WORK TO COMPLETE =
Set down, exactly and in full, the line holding "514x596 pixels." and all the lines after it until the listing ends, and nothing else.

AVAILABLE RECORDS =

========================================================================

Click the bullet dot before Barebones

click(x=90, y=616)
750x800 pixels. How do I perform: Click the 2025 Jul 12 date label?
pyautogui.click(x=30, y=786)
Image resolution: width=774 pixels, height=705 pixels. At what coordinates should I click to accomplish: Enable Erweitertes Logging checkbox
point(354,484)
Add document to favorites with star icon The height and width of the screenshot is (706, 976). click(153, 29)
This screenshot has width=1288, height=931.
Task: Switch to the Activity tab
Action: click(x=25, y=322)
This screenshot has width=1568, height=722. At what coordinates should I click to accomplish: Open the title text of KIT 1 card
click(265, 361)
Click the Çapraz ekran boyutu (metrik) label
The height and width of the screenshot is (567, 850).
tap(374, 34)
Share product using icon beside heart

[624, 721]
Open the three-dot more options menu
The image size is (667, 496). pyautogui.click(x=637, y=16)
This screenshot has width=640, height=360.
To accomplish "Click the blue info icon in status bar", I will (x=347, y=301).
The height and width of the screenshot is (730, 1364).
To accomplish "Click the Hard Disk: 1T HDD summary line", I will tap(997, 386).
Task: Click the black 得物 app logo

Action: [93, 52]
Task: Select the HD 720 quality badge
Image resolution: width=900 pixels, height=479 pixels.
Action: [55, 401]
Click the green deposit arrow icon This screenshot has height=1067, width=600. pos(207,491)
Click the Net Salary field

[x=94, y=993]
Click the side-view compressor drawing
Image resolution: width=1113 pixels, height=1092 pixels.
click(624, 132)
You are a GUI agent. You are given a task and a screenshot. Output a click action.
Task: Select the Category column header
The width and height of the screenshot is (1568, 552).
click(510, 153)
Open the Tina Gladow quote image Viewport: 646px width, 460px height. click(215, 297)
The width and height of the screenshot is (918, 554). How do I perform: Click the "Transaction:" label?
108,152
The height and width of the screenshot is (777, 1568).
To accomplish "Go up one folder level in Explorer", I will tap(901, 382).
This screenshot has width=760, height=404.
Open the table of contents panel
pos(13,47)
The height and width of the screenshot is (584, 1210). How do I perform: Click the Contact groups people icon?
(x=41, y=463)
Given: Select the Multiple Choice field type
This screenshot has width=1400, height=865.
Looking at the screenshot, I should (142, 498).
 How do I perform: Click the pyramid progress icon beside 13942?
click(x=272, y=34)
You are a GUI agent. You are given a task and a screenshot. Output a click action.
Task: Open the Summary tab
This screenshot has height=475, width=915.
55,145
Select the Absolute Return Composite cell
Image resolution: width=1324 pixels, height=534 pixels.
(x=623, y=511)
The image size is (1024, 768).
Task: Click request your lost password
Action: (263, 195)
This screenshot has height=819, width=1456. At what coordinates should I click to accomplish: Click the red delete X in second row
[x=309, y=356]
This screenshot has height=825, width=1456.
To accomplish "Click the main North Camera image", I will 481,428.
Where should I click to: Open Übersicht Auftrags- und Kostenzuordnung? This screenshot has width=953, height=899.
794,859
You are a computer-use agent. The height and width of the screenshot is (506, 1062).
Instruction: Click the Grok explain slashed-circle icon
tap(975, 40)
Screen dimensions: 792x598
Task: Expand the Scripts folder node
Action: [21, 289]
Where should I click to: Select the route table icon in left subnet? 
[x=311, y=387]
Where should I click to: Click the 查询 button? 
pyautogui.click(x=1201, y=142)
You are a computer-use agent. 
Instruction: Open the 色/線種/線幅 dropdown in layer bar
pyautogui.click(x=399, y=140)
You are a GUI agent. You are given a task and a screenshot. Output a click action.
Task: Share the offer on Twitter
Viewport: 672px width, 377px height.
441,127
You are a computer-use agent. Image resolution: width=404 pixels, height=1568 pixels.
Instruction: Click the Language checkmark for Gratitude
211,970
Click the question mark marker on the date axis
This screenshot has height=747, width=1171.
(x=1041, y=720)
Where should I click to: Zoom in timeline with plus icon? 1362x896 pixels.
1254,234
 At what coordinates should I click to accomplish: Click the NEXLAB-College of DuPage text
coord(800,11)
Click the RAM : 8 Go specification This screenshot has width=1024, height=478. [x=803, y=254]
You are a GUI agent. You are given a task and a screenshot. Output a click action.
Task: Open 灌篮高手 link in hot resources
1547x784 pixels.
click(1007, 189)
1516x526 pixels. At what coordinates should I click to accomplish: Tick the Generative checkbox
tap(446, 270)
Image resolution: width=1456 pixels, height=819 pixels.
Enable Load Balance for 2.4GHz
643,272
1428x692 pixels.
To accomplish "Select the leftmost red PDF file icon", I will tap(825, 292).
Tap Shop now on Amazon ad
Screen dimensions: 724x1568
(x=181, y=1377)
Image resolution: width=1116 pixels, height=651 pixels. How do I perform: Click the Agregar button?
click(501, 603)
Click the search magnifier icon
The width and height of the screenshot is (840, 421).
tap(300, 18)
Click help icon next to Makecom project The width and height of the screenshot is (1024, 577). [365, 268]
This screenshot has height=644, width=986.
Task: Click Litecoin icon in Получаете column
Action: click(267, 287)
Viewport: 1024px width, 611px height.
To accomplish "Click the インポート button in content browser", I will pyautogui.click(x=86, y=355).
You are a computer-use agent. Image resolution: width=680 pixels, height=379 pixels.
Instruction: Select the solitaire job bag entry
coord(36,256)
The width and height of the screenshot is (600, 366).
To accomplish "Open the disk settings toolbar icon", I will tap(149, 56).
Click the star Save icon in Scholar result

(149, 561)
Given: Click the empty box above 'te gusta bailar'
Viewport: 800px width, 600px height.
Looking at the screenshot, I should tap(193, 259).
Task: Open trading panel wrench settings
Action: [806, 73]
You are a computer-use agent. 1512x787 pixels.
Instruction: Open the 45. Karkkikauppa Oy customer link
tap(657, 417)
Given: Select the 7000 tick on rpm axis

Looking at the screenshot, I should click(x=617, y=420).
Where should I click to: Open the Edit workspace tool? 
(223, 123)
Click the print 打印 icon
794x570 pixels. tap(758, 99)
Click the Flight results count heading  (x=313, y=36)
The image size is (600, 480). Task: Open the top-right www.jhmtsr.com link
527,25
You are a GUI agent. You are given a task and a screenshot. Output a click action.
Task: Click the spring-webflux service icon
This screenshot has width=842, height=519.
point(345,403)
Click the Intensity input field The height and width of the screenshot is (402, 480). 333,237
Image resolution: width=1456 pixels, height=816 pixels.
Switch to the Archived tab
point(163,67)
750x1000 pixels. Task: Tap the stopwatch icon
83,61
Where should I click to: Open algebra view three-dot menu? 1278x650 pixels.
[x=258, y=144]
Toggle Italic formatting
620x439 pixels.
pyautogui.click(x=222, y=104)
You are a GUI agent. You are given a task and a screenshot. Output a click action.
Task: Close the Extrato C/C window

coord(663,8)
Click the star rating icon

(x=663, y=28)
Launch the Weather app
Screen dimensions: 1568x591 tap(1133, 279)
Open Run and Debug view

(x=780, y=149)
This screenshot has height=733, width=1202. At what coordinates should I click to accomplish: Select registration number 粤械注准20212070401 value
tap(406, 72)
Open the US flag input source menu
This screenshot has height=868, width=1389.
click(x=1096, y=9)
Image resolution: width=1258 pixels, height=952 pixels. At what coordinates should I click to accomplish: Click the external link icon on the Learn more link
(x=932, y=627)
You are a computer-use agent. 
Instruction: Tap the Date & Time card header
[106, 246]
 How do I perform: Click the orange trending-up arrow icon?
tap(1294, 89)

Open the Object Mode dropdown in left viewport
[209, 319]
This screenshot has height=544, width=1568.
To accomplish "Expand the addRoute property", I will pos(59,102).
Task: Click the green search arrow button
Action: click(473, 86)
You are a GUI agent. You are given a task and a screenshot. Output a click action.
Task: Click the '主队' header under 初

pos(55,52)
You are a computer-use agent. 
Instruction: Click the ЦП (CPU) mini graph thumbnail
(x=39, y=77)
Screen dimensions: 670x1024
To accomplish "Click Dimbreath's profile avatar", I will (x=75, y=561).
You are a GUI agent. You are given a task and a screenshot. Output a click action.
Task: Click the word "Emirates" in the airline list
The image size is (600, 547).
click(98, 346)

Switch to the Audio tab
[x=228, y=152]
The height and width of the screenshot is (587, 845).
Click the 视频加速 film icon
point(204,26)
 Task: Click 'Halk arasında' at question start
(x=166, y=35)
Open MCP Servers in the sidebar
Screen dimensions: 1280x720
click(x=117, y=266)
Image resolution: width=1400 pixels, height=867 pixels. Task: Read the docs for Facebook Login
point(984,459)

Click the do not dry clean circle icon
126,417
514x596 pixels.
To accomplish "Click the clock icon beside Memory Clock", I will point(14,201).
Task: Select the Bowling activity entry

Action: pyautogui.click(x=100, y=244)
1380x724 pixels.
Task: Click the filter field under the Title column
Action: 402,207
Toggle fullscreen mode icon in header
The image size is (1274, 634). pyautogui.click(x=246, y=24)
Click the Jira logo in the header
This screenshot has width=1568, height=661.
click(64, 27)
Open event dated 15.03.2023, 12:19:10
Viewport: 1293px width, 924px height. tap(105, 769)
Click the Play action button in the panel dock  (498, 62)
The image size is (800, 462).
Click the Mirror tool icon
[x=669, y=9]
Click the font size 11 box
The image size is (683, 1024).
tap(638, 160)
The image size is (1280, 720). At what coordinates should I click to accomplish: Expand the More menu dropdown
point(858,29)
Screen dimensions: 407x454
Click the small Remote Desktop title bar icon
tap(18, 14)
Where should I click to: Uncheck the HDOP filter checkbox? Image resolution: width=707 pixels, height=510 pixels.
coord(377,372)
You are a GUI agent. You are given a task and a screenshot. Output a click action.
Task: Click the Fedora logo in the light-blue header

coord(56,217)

========================================================================

COMPLETED EXERCISE =
514x596 pixels.
To accomplish "Click the clock icon beside Memory Clock", I will point(14,201).
Task: Select the Bowling activity entry

Action: pyautogui.click(x=100, y=244)
1380x724 pixels.
Task: Click the filter field under the Title column
Action: 402,207
Toggle fullscreen mode icon in header
The image size is (1274, 634). pyautogui.click(x=246, y=24)
Click the Jira logo in the header
This screenshot has width=1568, height=661.
click(64, 27)
Open event dated 15.03.2023, 12:19:10
Viewport: 1293px width, 924px height. tap(105, 769)
Click the Play action button in the panel dock  (498, 62)
The image size is (800, 462).
Click the Mirror tool icon
[x=669, y=9]
Click the font size 11 box
The image size is (683, 1024).
tap(638, 160)
The image size is (1280, 720). At what coordinates should I click to accomplish: Expand the More menu dropdown
point(858,29)
Screen dimensions: 407x454
Click the small Remote Desktop title bar icon
tap(18, 14)
Where should I click to: Uncheck the HDOP filter checkbox? Image resolution: width=707 pixels, height=510 pixels.
coord(377,372)
You are a GUI agent. You are given a task and a screenshot. Output a click action.
Task: Click the Fedora logo in the light-blue header

coord(56,217)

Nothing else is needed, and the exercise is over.